How Apple Uses BTO & BTS Effectively
In recent years, companies have increasingly been looking for more cost-effective ways to produce and deliver products, leading to the emergence of build-to-order (BTO) and build-to-stock (BTS) models. These models allow companies to reduce costs while still meeting customer demand.
Apple is a great example of a company that has successfully implemented BTO or BTS. Apple has long been known for its high-end electronics and uses an effective combination of build-to-order and build-to-stock strategies.
By stocking certain popular items in advance, they can quickly meet customer demand without incurring additional costs.
However, for items such as their latest iPhones and MacBook Pros, Apple offers a unique build-to-order service that lets customers design and customizes their devices without waiting weeks for production and delivery. This approach allows them to keep more control over the quality of their product while still providing customers with precisely what they want.

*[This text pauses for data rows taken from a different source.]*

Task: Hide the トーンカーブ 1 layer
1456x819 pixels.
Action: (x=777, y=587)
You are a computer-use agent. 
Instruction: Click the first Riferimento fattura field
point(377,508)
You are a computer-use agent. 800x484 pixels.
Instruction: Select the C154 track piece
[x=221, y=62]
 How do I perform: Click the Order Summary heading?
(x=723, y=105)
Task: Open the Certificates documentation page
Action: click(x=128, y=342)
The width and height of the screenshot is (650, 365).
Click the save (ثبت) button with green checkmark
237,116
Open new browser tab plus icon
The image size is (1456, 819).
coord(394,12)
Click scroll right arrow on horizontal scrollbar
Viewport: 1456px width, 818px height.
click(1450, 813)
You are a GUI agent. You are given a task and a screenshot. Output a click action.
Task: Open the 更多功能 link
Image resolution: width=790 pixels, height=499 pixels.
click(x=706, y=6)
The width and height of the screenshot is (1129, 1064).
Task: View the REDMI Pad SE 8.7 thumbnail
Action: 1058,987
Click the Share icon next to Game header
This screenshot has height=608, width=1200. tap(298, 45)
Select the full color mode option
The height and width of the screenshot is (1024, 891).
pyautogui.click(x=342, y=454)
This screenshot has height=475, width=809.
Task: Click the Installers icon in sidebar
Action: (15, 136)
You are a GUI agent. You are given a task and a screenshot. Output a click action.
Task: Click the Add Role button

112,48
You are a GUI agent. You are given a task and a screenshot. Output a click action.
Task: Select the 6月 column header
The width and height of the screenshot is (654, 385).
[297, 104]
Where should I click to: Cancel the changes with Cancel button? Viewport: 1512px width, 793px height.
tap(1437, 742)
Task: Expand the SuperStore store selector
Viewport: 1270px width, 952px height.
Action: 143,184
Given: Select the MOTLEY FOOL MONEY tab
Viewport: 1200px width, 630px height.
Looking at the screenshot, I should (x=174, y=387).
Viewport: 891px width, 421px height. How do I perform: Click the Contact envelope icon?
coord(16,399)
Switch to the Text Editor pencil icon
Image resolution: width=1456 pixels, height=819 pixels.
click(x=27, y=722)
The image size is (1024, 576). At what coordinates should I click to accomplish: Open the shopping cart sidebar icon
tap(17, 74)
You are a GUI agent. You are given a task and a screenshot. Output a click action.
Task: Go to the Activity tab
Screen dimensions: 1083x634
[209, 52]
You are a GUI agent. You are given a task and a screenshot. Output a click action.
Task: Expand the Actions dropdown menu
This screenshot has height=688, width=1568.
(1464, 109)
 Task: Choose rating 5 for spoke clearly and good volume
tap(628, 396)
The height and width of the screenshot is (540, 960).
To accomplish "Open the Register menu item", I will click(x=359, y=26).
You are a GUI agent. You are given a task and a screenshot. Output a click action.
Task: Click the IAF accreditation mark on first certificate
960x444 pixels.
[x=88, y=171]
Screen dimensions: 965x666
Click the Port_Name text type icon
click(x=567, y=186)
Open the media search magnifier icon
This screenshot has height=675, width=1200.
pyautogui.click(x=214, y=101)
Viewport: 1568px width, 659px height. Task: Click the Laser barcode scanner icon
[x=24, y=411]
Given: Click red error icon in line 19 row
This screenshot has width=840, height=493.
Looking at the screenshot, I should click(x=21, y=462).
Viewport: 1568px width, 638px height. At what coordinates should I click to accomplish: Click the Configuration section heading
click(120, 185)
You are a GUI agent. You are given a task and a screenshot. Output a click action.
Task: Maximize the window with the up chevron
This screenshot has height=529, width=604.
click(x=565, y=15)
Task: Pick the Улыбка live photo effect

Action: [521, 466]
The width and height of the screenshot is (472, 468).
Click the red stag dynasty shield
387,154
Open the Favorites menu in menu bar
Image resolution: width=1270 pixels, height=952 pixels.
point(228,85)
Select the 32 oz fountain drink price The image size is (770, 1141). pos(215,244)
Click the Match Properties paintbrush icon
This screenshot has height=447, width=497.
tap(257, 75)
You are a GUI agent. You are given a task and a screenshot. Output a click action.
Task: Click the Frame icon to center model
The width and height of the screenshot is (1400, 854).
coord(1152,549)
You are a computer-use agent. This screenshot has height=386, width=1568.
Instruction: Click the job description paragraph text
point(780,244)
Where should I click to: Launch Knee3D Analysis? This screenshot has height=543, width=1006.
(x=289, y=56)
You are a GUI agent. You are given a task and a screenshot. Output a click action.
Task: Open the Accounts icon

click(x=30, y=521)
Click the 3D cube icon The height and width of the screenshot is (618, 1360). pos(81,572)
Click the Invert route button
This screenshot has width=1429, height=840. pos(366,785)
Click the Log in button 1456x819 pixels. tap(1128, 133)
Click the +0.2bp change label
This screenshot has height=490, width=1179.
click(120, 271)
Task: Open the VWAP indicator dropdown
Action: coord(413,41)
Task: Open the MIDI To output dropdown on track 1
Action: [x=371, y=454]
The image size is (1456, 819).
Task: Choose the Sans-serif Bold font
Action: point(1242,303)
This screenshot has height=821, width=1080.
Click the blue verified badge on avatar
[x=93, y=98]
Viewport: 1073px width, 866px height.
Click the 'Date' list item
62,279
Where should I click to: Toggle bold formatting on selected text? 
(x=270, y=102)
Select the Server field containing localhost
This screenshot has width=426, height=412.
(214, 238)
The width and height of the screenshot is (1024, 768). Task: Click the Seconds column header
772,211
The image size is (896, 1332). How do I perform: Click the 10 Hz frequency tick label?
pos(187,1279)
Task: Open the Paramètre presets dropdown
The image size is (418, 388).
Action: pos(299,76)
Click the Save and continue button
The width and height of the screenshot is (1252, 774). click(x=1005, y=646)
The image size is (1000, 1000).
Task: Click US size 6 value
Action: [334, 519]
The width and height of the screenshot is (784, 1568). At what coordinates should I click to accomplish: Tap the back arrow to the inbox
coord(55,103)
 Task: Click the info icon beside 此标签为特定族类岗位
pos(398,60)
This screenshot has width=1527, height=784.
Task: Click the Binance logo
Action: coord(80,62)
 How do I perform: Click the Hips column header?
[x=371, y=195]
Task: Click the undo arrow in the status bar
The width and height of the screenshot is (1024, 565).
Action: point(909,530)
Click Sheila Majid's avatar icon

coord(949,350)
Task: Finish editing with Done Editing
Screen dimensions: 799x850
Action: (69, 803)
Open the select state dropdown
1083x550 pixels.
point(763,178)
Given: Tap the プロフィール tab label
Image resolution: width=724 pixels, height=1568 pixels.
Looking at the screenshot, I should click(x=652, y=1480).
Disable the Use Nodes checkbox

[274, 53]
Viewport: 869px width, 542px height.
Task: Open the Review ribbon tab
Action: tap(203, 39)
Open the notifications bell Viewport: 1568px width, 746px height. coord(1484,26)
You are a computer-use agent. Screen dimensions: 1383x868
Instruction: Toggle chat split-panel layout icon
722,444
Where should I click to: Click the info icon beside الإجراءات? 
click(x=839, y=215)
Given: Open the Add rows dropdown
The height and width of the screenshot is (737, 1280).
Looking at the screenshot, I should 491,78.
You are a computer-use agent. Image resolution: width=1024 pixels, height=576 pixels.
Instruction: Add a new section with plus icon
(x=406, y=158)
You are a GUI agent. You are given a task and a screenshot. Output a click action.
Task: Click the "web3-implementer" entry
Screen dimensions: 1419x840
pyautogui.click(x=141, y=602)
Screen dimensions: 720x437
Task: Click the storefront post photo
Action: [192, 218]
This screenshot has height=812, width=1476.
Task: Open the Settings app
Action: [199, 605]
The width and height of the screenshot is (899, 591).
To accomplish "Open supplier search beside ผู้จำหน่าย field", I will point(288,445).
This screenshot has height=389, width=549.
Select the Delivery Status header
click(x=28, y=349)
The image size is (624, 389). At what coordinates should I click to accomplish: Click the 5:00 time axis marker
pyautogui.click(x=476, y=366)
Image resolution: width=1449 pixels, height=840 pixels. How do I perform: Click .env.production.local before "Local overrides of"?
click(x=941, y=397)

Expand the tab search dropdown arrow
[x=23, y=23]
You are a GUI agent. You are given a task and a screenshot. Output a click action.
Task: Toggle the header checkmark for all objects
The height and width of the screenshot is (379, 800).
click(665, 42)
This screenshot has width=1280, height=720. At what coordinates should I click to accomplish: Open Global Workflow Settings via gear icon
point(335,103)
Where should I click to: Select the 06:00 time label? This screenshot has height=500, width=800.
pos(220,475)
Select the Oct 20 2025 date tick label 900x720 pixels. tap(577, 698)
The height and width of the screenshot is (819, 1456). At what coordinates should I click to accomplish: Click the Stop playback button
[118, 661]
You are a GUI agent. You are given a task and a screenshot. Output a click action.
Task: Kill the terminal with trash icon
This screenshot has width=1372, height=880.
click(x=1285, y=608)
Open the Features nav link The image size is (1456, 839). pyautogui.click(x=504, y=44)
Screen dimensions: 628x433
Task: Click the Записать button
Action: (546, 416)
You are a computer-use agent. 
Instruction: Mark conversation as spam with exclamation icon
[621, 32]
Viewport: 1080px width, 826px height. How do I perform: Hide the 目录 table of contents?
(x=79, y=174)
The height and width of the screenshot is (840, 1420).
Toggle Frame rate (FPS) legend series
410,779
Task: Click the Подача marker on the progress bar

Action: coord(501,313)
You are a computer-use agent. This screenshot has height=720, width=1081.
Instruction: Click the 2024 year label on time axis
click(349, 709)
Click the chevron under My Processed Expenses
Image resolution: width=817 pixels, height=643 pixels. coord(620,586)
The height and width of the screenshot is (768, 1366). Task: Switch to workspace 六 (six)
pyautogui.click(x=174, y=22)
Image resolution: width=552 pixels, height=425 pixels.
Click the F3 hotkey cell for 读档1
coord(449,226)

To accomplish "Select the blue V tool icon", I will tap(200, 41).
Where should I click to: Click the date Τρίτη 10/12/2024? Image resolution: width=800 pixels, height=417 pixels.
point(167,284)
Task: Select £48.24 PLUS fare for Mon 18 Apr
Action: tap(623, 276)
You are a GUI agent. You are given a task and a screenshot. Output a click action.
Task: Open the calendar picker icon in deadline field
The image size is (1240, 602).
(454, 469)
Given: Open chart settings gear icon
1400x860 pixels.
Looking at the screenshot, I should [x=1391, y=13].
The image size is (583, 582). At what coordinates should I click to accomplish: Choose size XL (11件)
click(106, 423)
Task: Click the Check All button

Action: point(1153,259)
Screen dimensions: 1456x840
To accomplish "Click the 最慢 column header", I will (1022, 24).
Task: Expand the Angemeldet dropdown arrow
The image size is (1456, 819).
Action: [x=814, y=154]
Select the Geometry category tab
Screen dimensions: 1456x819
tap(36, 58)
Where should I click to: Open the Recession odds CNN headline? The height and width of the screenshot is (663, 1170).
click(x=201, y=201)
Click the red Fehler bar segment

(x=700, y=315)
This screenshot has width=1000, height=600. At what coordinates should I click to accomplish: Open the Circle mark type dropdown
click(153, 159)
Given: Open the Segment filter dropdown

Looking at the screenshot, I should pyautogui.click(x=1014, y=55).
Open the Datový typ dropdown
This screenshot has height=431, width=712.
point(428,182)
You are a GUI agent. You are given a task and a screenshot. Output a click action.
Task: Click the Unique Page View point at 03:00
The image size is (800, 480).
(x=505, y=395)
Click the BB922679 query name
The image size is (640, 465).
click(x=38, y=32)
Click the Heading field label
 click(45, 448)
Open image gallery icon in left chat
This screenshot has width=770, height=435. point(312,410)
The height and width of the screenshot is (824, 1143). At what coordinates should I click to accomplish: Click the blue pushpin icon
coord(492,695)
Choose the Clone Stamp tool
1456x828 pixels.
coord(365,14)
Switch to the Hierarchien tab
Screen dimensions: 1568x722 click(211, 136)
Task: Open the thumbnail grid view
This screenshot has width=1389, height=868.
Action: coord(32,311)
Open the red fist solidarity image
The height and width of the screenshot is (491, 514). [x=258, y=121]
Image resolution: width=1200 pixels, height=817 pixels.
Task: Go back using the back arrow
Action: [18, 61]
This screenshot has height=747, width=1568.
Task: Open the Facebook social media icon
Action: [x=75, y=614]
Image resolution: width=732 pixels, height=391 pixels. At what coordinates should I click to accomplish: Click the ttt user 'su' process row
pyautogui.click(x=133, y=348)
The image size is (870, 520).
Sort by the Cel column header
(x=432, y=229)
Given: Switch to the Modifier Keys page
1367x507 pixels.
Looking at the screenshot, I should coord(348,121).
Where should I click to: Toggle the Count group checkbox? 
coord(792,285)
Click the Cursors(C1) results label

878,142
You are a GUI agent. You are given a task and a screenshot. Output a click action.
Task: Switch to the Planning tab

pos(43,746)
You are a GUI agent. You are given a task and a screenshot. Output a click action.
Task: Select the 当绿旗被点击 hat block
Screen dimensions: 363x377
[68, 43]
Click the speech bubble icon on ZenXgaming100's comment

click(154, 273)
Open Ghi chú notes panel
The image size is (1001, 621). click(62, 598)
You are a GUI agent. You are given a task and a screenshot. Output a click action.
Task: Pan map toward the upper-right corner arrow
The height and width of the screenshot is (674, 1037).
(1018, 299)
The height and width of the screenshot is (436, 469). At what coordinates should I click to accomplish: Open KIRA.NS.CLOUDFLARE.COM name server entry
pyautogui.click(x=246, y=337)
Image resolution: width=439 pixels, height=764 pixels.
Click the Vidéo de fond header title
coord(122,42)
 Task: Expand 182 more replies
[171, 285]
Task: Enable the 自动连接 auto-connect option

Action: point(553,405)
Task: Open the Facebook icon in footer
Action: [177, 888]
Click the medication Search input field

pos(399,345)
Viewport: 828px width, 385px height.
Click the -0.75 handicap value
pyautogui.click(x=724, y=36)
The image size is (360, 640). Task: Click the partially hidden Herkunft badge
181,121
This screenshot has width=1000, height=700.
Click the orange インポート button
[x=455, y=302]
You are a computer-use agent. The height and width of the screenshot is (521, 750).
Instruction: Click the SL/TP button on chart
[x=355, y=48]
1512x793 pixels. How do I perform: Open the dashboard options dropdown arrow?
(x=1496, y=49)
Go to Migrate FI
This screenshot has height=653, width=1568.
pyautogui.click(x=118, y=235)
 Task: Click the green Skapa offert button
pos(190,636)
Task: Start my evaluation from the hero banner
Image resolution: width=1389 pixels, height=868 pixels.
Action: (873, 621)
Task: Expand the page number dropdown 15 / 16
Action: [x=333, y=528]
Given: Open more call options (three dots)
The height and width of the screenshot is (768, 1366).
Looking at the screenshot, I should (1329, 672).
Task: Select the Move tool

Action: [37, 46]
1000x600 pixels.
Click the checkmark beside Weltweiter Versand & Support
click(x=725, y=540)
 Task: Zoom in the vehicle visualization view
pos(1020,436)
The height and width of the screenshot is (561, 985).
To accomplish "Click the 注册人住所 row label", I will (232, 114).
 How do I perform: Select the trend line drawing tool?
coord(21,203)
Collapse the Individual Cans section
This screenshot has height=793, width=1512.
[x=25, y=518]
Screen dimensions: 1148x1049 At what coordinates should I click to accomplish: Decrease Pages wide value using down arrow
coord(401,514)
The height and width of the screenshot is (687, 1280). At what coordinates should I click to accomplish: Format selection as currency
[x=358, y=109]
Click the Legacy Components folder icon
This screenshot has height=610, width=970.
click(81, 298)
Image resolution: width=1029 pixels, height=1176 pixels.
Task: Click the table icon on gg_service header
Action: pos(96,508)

Ultimately, this strategy has helped Apple remain competitive despite the increasing costs associated with producing high-end electronics products.
In short, any company looking to maximize efficiency while minimizing costs can learn a lot from Apple’s successful use of build-to order/build-to-stock techniques.
So, what’s the verdict? Well, it depends. Build-to-stock may be a better option if you have a short production process and can easily ramp up production to meet customer demand.
But build-to-order may be a better choice if your production process is lengthy or you can’t produce large quantities quickly.
Whichever method you choose, ensure you have an effective inventory management strategy in place to keep up with customer demand.